Ceux qui pensaient que cette guerre finirait bientôt étaient morts depuis longtemps. De la guerre, justement. Aussi, en octobre, Albert reçut-il avec pas mal de scepticisme les rumeurs annonçant un armistice. Il ne leur prêta pas plus de crédit qu’à la propagande du début qui soutenait, par exemple, que les balles boches étaient tellement molles qu’elles s’écrasaient comme des poires blettes sur les uniformes, faisant hurler de rire les régiments français. En quatre ans, Albert en avait vu un paquet, des types morts de rire en recevant une balle allemande.
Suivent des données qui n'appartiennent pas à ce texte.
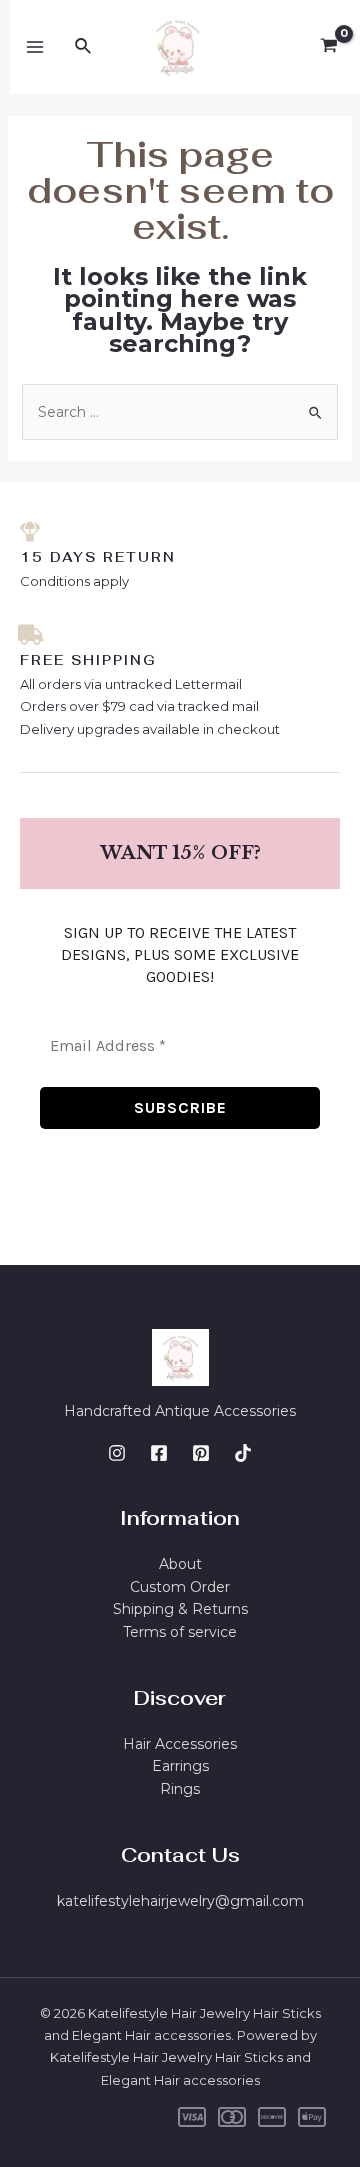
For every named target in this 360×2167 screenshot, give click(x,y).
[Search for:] (180, 412)
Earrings (180, 1766)
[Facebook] (159, 1453)
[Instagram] (117, 1453)
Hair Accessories (180, 1744)
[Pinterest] (201, 1453)
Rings (180, 1789)
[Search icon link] (84, 47)
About (180, 1564)
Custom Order (180, 1587)
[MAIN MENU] (35, 47)
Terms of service (180, 1632)
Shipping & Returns (180, 1609)
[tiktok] (243, 1453)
« Au revoir là-haut » avait rencontré à sa sortie en 2013 un important succès qui lui avait valu de nombreux prix littéraires, dont le prestigieux Prix Goncourt. Deux ans plus tard, Pierre Lemaître s’associe à Christian De Metter afin de présenter une adaptation de l’œuvre sous la forme d’un roman graphique. Après une préface plus qu’enthousiaste de Philippe Torreton, le lecteur découvre (ou retrouve) donc les deux personnages emblématiques du récit : Édouard Péricourt et Albert Maillard. Deux soldats entraînés malgré eux dans une dernière offensive lancée juste avant la fin de la guerre par un officier ambitieux et immoral qui n’est autre que le beau-frère de Péricourt. Ils en sortiront transformés à jamais, aussi bien physiquement que psychologiquement, et ce n’est pas le retour à la vie civile qui va les aider à se reconstruire… Difficile de rester indifférent face à un récit aussi poignant qui nous donne un aperçu glaçant de l’horreur vécue par les soldats dans les tranchées et qui aborde surtout la question de la prise en charge de ces hommes à la fin de la guerre. Ou plutôt de la non prise en charge, puisque nos deux compagnons de retour du front ont bien du mal à joindre les deux bouts et à retrouver leur place dans cette société profondément marquée par le conflit qui vient de s’achever et par les millions de morts qu’il aura causé.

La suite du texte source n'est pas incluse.